DUNDEE, Ore. — When a pioneer decides to retire, many customers and fellow winemakers have to wonder what will happen to quality and image.
That had to be the case in 2006, when Dick Erath sold his iconic winery in the Dundee Hills to Ste. Michelle Wine Estates, Washington's largest wine company.
Six years later, all concerns have dissipated because not only has Erath's legacy as one of Oregon's finest wineries been preserved, but an infusion of capital for new equipment has also allowed winemaker Gary Horner to increase quality. In fact, being owned by a large company has allowed him to become even more creative and delve into the intricacies of Pinot Noir at a level previously unrealized at Erath.
"After the acquisition, the message came from Ted (Baseler, CEO) that 'We want to help you make wine better,' " Horner said. "I pulled out a short list of improvements I wanted to make. Ted said, 'You don't quite understand. I want you to prepare yourself for the toughest vintage, the best vintage, the biggest vintage.' So I pulled out a longer list, and I got everything I needed."
Nobody in Woodinville calls up to tell Horner how to make his wine. They don't question him when he produces 12 different Pinot Noirs in a vintage.
"The Erath philosophy is still here."
Baseler could not be more thrilled with the results.
"Wineries tend to be on a shoestring budget," he said. "We can bring in the resources to provide the equipment and expertise to take an outstanding operation and make it superior. We did that at Erath. We brought in more French oak, and we immediately put in a sorting table."
The company also lowered yield rates in key vineyards to increase quality -- all while basically tripling production to nearly 100,000 cases, making Erath one of the largest in Oregon.
"This winery for us is a home run," Baseler said. "It's over the fence, beyond our expectations. We have been able to take the single-vineyard wines and dramatically increase the ratings and critical acclaim. Gary is making more of them than in the old days."
Baseler, who has been used to drinking Washington wines from his nearly three decades in the wine business, drinks a lot more Pinot Noir at home.
"Erath comes out of my cellar at least once a week now," he said.
Horner's path to Erath began in Seattle, where he grew up as the son of a Boeing engineer. He earned a bachelor's degree in pharmacy from the University of Washington, then headed to Philadelphia to study for his doctorate in the same field.
Horner didn't grow up in a wine-drinking family, but he caught the bug in college when a buddy would open his cellar whenever Horner cooked a meal.

▶ _What the exercise asks_:
Rewrite the Erath winery article from "Baseler, who has" up to and including "the same field.", replacing "pharmacy" with "chemistry".

▶ _Given entries_:
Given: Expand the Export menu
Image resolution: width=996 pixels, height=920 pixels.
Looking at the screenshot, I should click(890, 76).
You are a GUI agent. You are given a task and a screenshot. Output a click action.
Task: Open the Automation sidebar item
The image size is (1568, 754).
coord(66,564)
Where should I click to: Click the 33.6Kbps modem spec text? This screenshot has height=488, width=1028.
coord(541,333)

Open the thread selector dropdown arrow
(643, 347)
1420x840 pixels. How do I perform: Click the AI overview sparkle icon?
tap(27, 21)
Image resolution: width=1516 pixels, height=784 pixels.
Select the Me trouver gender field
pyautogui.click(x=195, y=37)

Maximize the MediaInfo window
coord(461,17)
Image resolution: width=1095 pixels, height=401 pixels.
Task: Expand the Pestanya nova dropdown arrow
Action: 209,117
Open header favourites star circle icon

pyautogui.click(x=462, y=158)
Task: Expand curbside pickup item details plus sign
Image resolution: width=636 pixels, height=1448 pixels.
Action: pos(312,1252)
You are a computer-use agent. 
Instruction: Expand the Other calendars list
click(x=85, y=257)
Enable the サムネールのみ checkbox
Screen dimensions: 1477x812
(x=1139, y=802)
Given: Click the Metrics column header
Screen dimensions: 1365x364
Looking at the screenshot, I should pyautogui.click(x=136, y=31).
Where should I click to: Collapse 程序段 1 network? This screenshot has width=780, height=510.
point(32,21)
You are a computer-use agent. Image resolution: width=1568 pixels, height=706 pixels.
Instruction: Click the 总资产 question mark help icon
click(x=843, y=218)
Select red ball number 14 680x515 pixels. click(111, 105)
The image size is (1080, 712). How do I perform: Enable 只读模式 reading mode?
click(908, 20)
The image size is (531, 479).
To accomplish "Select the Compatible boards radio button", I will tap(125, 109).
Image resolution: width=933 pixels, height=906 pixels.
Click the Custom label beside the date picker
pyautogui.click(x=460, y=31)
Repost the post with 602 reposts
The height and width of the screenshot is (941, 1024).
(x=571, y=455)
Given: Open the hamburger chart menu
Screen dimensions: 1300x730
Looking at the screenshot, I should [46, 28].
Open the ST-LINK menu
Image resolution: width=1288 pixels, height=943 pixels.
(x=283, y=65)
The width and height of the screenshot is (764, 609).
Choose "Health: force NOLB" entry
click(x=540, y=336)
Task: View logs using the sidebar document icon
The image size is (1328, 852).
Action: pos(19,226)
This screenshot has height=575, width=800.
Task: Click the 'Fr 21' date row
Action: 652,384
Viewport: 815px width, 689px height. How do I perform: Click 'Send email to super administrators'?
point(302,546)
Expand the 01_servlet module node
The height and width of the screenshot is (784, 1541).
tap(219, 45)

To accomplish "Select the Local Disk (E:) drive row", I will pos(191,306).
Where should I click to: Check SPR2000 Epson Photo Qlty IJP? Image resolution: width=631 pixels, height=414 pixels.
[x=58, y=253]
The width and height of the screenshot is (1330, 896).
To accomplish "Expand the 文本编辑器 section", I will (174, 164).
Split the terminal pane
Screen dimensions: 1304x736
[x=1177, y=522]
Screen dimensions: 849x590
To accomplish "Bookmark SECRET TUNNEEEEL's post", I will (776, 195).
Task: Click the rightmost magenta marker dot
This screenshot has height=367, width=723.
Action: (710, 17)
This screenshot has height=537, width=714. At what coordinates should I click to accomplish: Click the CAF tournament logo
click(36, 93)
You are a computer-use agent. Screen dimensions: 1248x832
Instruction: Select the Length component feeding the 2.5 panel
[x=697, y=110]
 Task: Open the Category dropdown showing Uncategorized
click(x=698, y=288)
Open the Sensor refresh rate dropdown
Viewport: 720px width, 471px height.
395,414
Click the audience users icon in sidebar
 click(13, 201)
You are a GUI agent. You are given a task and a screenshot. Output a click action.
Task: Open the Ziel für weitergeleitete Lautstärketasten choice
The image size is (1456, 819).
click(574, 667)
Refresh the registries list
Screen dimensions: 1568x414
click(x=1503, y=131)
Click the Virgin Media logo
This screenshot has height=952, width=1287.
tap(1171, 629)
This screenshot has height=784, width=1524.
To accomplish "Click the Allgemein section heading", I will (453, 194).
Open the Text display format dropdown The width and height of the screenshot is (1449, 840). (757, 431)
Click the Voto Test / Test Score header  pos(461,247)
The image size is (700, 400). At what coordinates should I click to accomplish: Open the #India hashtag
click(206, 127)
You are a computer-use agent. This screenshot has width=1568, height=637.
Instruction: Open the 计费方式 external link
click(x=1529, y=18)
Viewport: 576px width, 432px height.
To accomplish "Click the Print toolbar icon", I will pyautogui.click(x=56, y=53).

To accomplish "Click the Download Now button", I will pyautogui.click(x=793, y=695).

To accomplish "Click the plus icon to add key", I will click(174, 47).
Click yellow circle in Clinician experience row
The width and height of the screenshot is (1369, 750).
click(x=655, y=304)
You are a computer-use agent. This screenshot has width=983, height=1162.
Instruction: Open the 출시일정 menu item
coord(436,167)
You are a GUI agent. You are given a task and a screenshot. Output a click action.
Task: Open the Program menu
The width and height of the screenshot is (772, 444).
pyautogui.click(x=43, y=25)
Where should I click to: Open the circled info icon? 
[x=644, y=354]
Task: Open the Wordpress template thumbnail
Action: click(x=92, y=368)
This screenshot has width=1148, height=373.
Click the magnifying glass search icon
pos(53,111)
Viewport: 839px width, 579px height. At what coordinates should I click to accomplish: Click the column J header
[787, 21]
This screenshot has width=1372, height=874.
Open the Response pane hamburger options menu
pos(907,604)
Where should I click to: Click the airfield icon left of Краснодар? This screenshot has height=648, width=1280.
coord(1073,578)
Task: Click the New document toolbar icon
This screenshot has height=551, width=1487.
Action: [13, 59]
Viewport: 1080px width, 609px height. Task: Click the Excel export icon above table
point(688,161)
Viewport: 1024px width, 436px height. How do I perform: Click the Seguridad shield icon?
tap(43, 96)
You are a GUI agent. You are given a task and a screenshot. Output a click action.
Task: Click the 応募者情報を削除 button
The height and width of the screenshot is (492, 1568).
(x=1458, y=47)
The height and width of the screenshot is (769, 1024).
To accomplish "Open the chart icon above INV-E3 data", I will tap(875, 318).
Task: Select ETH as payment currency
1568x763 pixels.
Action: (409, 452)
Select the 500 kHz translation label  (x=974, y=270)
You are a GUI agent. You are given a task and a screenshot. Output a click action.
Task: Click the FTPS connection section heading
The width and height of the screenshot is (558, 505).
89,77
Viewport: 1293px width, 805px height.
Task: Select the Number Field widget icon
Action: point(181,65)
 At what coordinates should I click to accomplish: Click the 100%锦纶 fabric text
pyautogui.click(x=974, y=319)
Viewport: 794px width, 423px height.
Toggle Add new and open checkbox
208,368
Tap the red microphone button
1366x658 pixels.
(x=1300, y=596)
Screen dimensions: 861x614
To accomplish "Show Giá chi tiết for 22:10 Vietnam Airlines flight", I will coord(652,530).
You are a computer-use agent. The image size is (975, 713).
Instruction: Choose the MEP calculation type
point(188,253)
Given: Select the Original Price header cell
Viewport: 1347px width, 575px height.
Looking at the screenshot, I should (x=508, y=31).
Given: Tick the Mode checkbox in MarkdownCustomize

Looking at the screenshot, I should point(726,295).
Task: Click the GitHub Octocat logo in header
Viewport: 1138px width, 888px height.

▶ _Answer_:
Baseler, who has been used to drinking Washington wines from his nearly three decades in the wine business, drinks a lot more Pinot Noir at home.
"Erath comes out of my cellar at least once a week now," he said.
Horner's path to Erath began in Seattle, where he grew up as the son of a Boeing engineer. He earned a bachelor's degree in chemistry from the University of Washington, then headed to Philadelphia to study for his doctorate in the same field.